第57話 三本の矢
その日の夕食時に、また緊急バグ警報が発令された。
「最近妙に多いな。しかもまた家の近くだし……呪われてでもいるのか?」
「全国的にも、発令される回数が増えている傾向にあるようだけれども……特にこの
僕はそれに答えた。
「今回もそれほど規模は大きくないようだし、経験を積むという意味ではいいのではないか」
現場に到着すると……そこにいたのは、中型のスコーピオン型のバグが一体だけであった。
しっぽの部分が変形していて、怪しげな水晶状の物体に変化している。
「スコーピオンタイプは基本的に、毒に注意するんだけれども……それがないだけで、少し気が楽かも」
少しだけ、安どしてしまった。
「いや、逆に何をやってくるか分からないぞ。警戒を緩めるな!」
久朗の言葉に、気を引き締める。
なんだかいつもとは、立場が逆になっているような感じだ。
「私は最近入手した、狙撃用ライフルによる援護攻撃を行う。
久朗の『レイヴン』から、折り畳み式の狙撃ライフルが展開される。
「分かった。しっぽの毒はなくても、はさみによる攻撃は健在だからね。油断しないようにするよ」
僕の『オウス』が前に出る。
早速こちらに向けて、はさみを突き出してくるが……見え見えの攻撃であり、余裕で防御できる。
「こういう時に、『折れない剣』という特殊能力はすごく便利だね」
はさみなので、当然細い武器であればねじ切られる可能性がある。
また多少太い武器であっても、変形して使い物にならなくなる恐れがあるのだ。
しかしこの特殊能力があるので、全くその心配がないというのはありがたい。
「まずは、狙いを定めて……」
久朗の狙撃が……スコーピオンのかなり後ろに、突き刺さる。
「久朗! ちゃんと狙ってよ!」
僕は思わず、声を上げてしまった。
「しまった。

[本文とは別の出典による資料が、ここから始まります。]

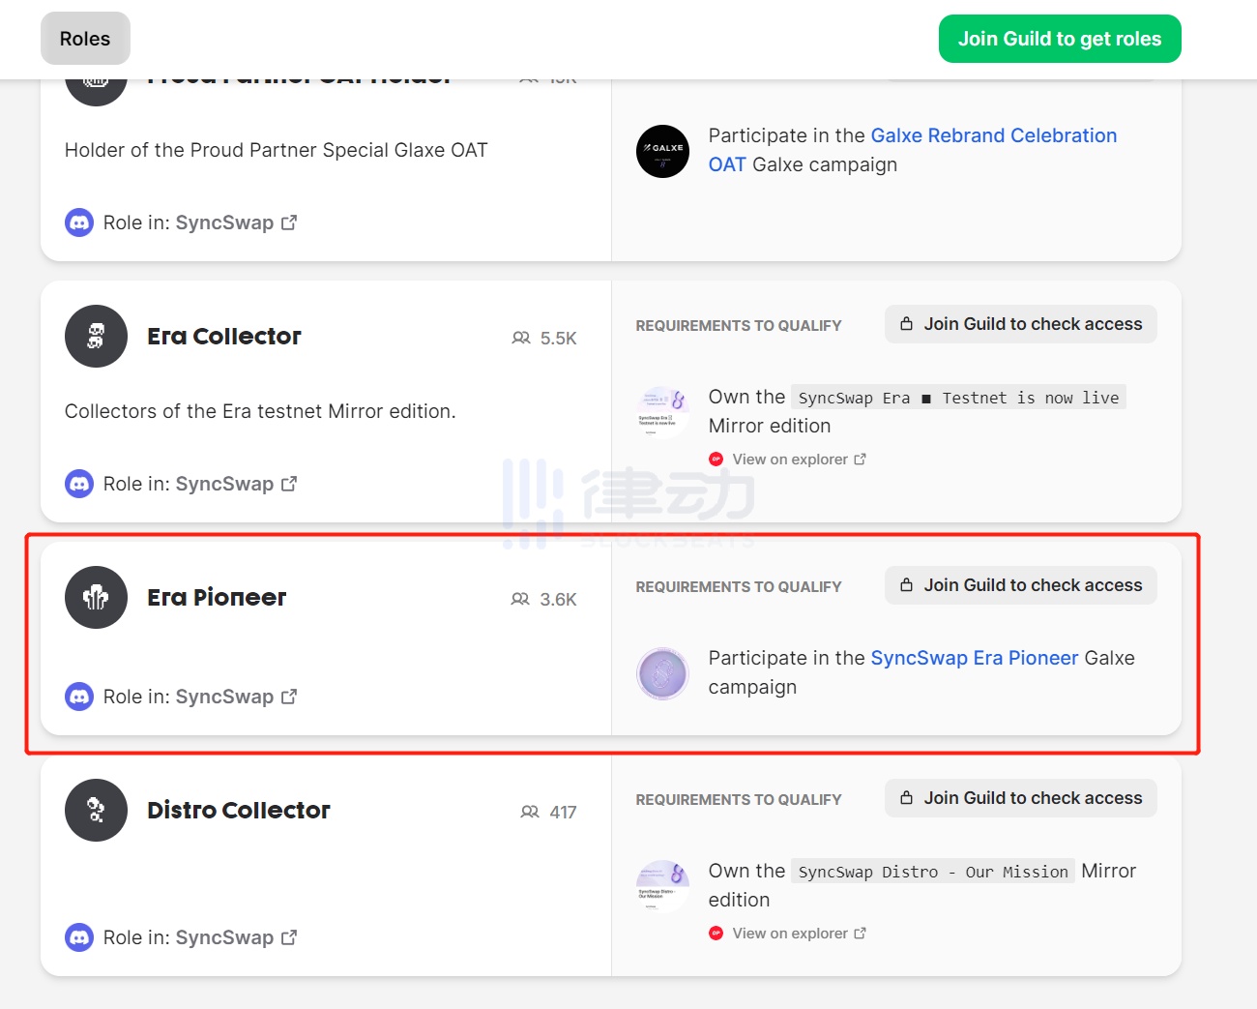Open the SyncSwap Era Pioneer campaign link
Viewport: 1257px width, 1009px height.
(x=974, y=658)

動かない的への攻撃は何度も練習していたのだが、動く相手は今回が初めてだ」
こんなところで、久朗のおっちょこちょいが発動するなんて!
スコーピオンのしっぽが、こちらを向く。
そこから光が放たれ、僕に襲い掛かってきた。
「このしっぽ、レーザーが放てるみたいだよ! 毒よりはましかもしれないけれど、厄介なことに変わりはないみたい!」
はさみとしっぽの攻撃をかわしながら、久朗の狙撃を待つ。
「誤差修正……」
久朗の二発目の攻撃は……僕の『オウス』の脇腹を掠めて、明後日の方向に飛んで行った。
「ねえ久朗、殺したいのは敵なの、それとも僕なの!?」
このままでは味方に撃ち殺されるという、シャレにならない事態になりかねない。
「調整完了。これでとどめだ!」
久朗の三発目の攻撃が、スコーピオンの中心部に突き刺さる。
この攻撃だけ見れば、見事な狙撃といえるのだけれども……。
「ふむ。やはり三本の矢という言葉もあるし、武器の癖をつかむにはこのくらいは必要だな」
僕は武器を竹刀に変えて、久朗に襲い掛かる。
「今までの戦闘で、一番死を身近に感じたんだからね! 怒りの攻撃、じっくり味わってもらうよ!」
何発も叩き込むが、ダメージは僅少である。
だがそれを生かして、叩き込む攻撃の回数を稼ぐことができるのだ。
「結城、さすがにそのあたりにしておけ……久朗には後で、じっくりと俺から説教をしてやる」
広大が見かねて、僕を止めた。
「戦闘中に、剣を変えることができるようになったのね。そのことについても、あとで教えてちょうだい」
文はどちらかというと、僕の能力の方に興味を抱いたようだ。
1ダメージ固定とはいえ、ぼこぼこにされた久朗の頭には、結構多くのたんこぶが見える。
この竹刀、こうやって使うのにはもってこいのアイテムで……どうやらこれから、愛用する機会が増えそうだ。